Critic model in PPO(Proximal policy Optimization)

dinesh1306 · February 4, 2025, 8:43pm

Hi,
I was reading about the difference between Group
Relative Policy Optimization(GRPO) and Proximal Policy Optimization (PPO).
And the key difference is the use of critic model in PPO vs ditching it in GRPO.

Can someone explain what this critic model is? There is no mention of a critic model in the lecture videos.

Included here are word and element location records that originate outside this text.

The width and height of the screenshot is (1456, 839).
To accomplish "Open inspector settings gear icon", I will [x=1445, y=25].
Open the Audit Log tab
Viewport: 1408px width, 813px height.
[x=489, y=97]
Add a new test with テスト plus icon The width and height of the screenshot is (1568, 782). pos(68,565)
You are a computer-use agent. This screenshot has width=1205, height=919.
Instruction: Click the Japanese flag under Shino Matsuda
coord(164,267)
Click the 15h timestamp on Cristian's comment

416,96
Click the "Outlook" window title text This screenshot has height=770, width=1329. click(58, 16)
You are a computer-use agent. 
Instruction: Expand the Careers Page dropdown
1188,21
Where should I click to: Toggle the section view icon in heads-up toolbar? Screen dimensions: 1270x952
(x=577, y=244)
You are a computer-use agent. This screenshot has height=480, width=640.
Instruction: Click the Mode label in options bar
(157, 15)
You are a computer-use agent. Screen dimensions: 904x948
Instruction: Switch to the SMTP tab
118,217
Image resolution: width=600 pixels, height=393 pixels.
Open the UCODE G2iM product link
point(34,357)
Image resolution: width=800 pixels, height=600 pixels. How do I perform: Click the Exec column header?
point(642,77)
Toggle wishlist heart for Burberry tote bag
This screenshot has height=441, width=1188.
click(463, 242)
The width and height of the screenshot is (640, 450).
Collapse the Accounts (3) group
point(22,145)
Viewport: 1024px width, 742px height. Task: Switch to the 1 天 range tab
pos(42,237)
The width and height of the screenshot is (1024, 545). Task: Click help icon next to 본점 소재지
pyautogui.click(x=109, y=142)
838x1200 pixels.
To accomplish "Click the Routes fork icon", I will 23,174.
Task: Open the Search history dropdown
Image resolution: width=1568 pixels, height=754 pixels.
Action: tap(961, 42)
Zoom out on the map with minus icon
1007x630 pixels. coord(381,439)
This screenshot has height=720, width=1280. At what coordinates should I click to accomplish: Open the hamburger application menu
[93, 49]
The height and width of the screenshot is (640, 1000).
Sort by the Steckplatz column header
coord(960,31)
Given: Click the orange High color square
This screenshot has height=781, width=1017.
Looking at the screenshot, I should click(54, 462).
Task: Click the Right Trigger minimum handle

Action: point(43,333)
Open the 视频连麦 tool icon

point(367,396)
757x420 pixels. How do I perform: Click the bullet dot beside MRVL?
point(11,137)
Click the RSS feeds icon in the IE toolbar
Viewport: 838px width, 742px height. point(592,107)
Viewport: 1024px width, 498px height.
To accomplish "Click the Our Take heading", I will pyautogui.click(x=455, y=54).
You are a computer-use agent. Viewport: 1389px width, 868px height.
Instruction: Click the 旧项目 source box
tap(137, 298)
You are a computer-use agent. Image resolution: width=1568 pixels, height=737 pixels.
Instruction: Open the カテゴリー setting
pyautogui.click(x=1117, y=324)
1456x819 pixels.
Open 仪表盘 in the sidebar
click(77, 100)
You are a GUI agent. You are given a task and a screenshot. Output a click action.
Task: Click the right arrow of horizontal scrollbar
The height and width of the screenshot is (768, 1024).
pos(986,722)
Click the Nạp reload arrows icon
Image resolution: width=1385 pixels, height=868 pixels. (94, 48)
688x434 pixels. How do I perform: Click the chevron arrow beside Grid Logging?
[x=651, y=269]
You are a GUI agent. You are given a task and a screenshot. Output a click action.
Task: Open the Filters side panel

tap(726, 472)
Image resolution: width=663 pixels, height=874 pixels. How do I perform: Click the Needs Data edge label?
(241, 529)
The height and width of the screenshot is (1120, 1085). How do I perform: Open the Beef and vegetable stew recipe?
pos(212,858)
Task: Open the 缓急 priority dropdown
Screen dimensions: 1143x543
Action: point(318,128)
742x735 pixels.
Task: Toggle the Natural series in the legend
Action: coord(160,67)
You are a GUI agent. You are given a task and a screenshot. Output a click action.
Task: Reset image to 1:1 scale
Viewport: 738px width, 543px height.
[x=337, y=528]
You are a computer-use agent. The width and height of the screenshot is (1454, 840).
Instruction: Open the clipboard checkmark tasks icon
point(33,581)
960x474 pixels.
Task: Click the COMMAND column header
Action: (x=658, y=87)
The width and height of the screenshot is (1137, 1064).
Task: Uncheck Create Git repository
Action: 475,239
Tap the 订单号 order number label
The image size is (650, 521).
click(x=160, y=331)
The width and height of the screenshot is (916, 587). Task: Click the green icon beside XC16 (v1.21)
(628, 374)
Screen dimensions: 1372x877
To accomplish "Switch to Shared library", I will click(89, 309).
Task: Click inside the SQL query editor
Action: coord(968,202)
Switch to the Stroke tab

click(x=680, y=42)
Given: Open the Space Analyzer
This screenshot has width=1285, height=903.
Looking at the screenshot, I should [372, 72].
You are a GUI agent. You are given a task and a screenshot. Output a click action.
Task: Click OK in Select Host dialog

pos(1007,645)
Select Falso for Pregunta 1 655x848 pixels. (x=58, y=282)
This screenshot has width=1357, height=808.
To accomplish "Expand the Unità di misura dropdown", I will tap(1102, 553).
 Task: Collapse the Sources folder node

Sorry if i am being too naive here.

Igor_Pereverzev · February 5, 2025, 8:15am

In many Actor–Critic reinforcement learning algorithms (including PPO), we typically talk about two main components:

The Actor (the policy network), which decides which action to take in a given state.
The Critic (the value function approximator), which evaluates how good it is to be in a certain state (or how good it is to take a certain action in that state).
This “critic” is essentially a learned function that estimates future returns (e.g., V(s) or Q(s,a)). It criticizes the actor’s actions by providing a scalar signal (the estimated value of being in a state or taking an action), which then helps update the policy more stably than a pure policy gradient alone.

What Is the Critic?

Value Function Approximator
The critic is usually a neural network trained to approximate one of the following: Vπ(s) The expected return (sum of discounted rewards) when starting from state s and following policy π.
Qπ(s,a) The expected return from state s after taking action a
a, then following policy π.
Why We Need It:
Policy gradient methods can have high variance in their gradient estimates. By using a critic (value function), we effectively have a more accurate measure of “how good or bad the outcome of an action is,” which reduces variance and often speeds up training.
How Does the Critic Interact with the Actor?

Advantage Estimation
In algorithms like PPO, we typically use an advantage function At :
At=Qπ(st,at)−Vπ(st) or an equivalent approximation.
Because we have the critic’s estimate of Vπ(s)or Qπ(s,a)), we can compute:

At≈δt+(γλ)δt+1+⋯,
where δt=rt+γVπ(st+1)−Vπ(st) is the “temporal difference” error.

This advantage At is then used to update the policy parameters (the actor). Essentially, the critic’s value estimates help the actor understand how much better or worse a chosen action was compared to what the critic expected. This feedback provides a more stable and lower-variance learning signal.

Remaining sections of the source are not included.